Round Out Your Core Routine With the Russian Twist
If your core workouts are all about bending with crunches and holding it right there with planks, it’s time to add the Russian twist to your routine.
“In life, we use many movements that include all planes of motion, one of which is rotation,” says Cody Braun, C.S.C.S. He explains that rotation is one of the most undertrained movement patterns of the human body. And when you skip it, you open yourself up to huge strength and functional deficits.
Whether you’re changing directions on the soccer field or reaching behind you into the backseat of your car, you need a strong, stable core that’s able to brace itself and protect your spine while rotating from side to side, Braun says.
Plus, if you want a core that looks chiseled from every angle, you need to get with oblique twist exercises — like the Russian twist.
A Word of Caution Before Performing the Russian Twist
When performing any exercise, form is of paramount importance. But with the Russian twist, as soon as your form slips, you will feel it — most likely in your low back.
To properly work your core muscles and avoid dumping stress into your low back, it’s important to focus on maximally squeezing your core — like you’re about to be punched in the gut — throughout the entire exercise.

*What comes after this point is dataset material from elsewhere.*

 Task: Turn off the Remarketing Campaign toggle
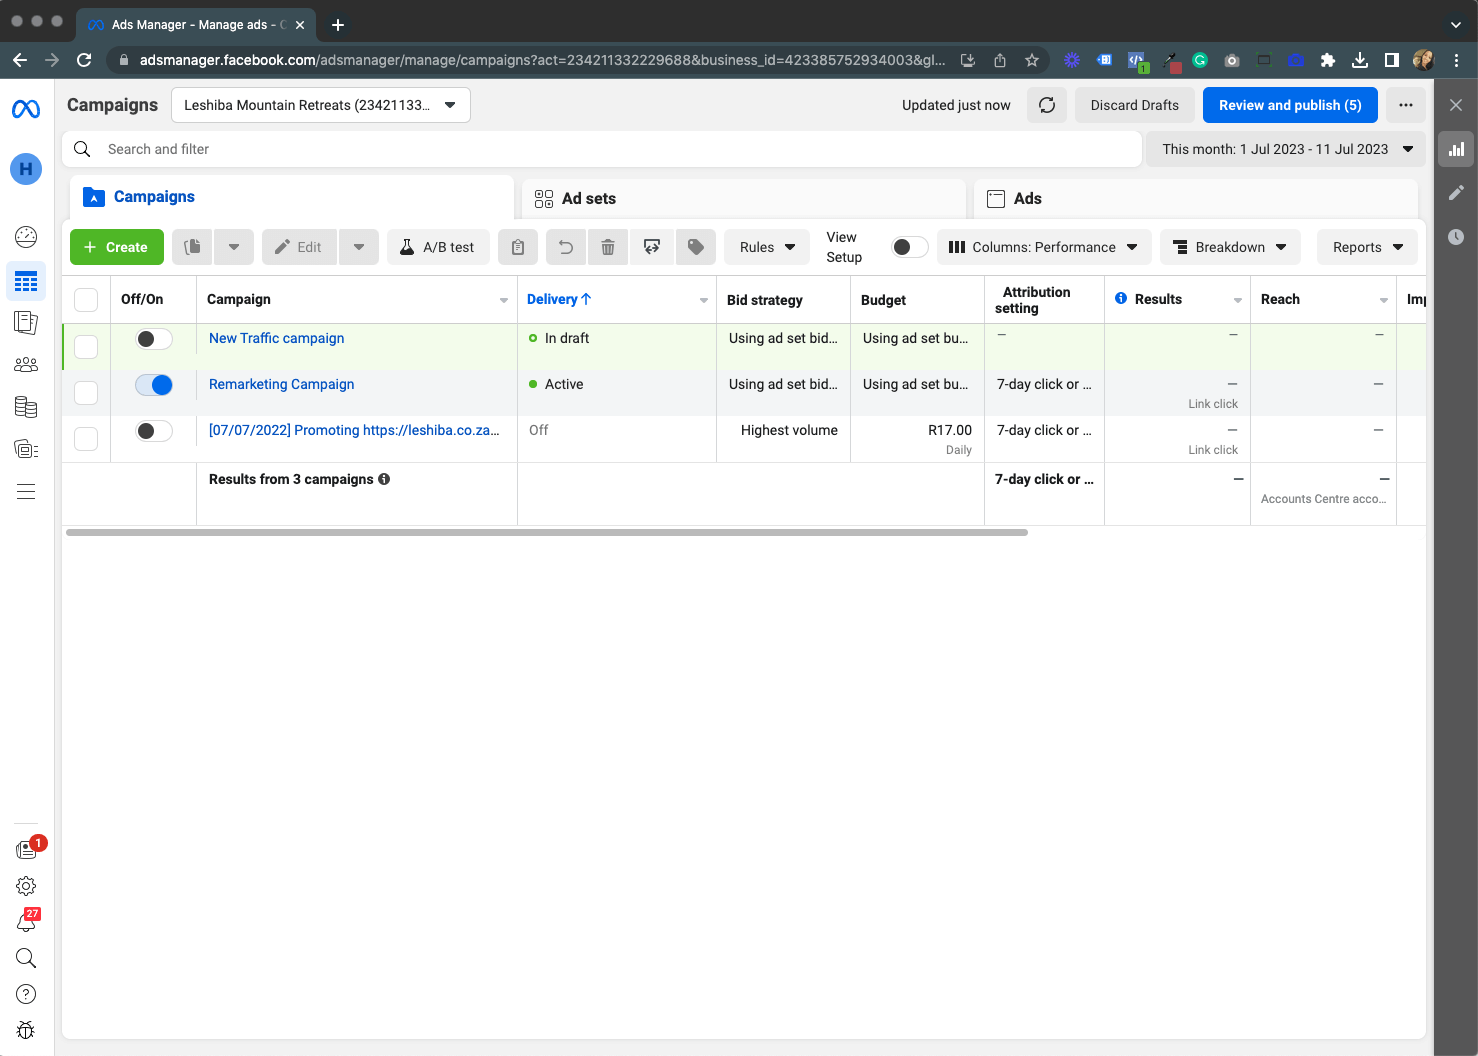click(154, 384)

This will keep your torso rigid and in proper alignment.
If at any point during Russian twists you feel the arch in your low back exaggerate, try a variation of the move (see below) or cut your set right there and rest before starting up again.
Russian Twist: Step-by-Step Instructions
Program: Rough Around the Edges
Workout: Total Body Killer Core
- Sit on the floor, holding a pair of dumbbells in front of your chest, and balance on your butt with your knees bent and feet together a few inches off the floor.

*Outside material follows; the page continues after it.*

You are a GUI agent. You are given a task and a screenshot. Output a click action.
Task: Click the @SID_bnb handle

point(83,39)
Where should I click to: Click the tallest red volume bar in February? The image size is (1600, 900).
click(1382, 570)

- Keeping your back flat and core braced, rotate your torso to your right and lower the weights toward the floor outside your right hip.

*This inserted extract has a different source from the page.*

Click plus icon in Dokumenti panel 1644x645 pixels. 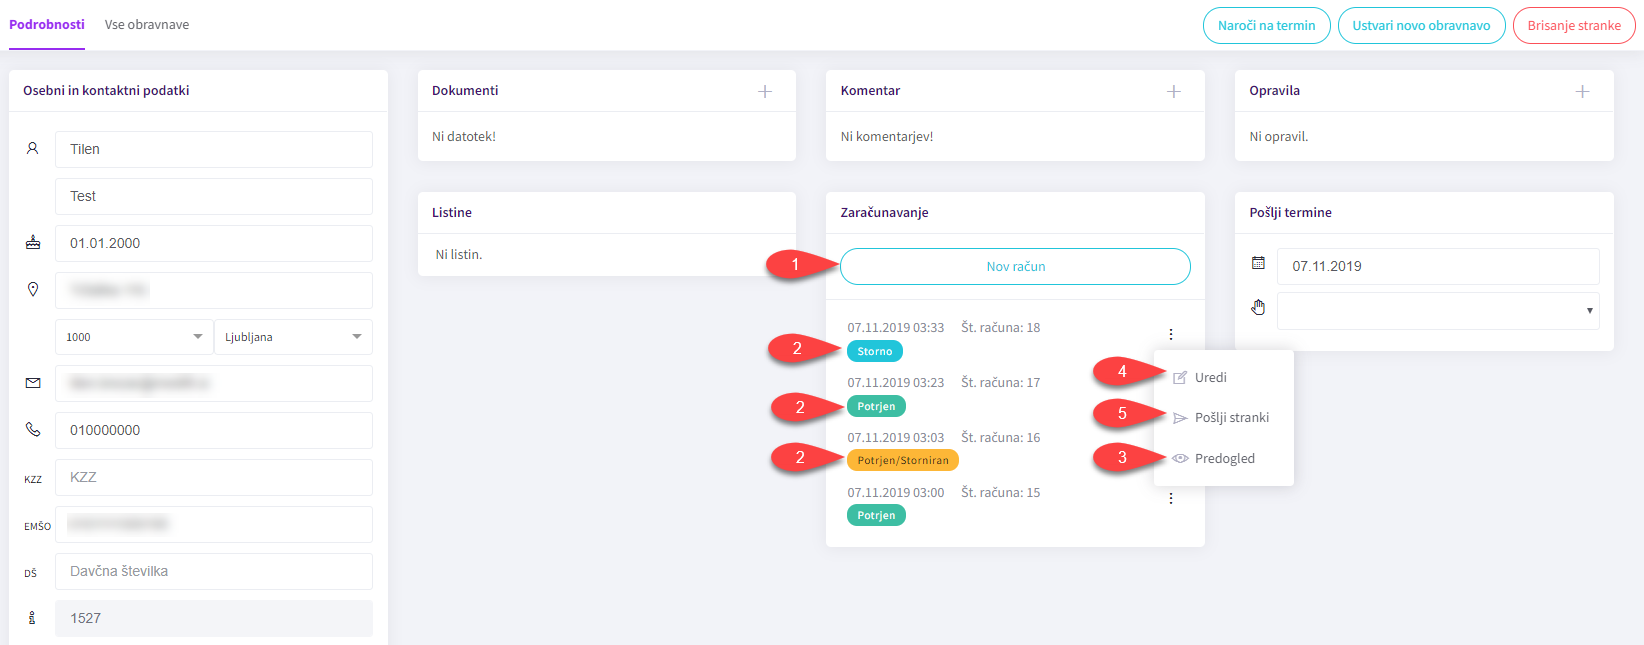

- Return to the starting position, and repeat to your left. Continue alternating sides, performing equal reps on each.
Russian Twist: Muscles Worked
- Obliques: Including both the deep-lying internal obliques and more superficial external obliques, these muscles sit along the sides of your torso and are the primary drivers of both rotation and lateral flexion.
- Transverse abdominis: Called the TVA for short, the transverse abdominis is in charge of stabilizing your spine, acting like an internal corset that keeps everything nice and tight.
- Rectus abdominis: These crave-able six-pack muscles work to flex the lumbar spine and help keep the torso lifted — crunch-style — throughout the exercise.
How to Make the Russian Twist Easier
If Russian twists are too difficult for you or are uncomfortable for your back, try performing them using just your body weight and/or with your feet on the floor.
“When you place your feet on the ground, you increase stability through points of contact,” Braun says. This reduces the amount of work the core has do to keep you supported and can help ease stress on your low back.
Alternatives to the Russian Twist
Also, whether or not you perform Russian twists, there are plenty of other rotational core exercises you can add to your routine that place minimal stress on your back. Try out these core moves and stick with the ones that feel good for you.
1. Bicycle crunch
- Lie on your back with your legs out straight, and interlace your fingers behind your head, gently resting your head on your fingers. Keep your elbows pointed out to the sides and try to relax your neck.
- Press your lower back to the ground, engage your core to lift your shoulder blades off the ground, and bring your right knee in toward your chest as you rotate your torso to bring your left elbow toward your right knee. Keep your left leg straight.
- Reverse the motion by straightening your right leg as you bend your left leg and bring it in toward your chest as you rotate your torso to bring your right elbow toward your left knee.
- Continue for reps, and once you’ve conquered the proper form, switch legs and rotate faster to introduce a cardio element. Your lower back should stay on the floor for the whole movement.
2. Standing band rotation
- Secure a resistance band to a sturdy object at navel height.
- Stand next to the anchor point with your feet hip-width apart, knees slightly bent.
- Hold the handle with both hands, arms fully extended in front of your chest and torso rotated to face the station.
- Brace your core and rotate your torso so that you face away from the station, arms still extended in front of your chest.
- Pause, then slowly reverse the movement to return to start.
3. Low-to-high dumbbell chop
- Grab a dumbbell with both hands (one hand on each end), and lower into a quarter-squat position.
- Hold the dumbbell to the outside of your right knee, your arms fully extended and diagonal from your body. Your torso should face the weight.
- Keeping your arms fully extended and torso facing the weight, squeeze your abs, pivot to the left and release the right heel as rotate your hips to pull the dumbbell up and across your body until it’s above your left shoulder.
- Pause, then slowly reverse the motion to return to start. Repeat on the opposite side.
4. Plank cross tap
- Start in a high plank with your arms straight, hands in line with (but slightly wider than) your shoulders, feet together, and body straight from head to heels.
- Keeping your back flat, lift your right foot and bring your right knee to your left elbow.
- Return to the starting position. Do equal reps on both sides.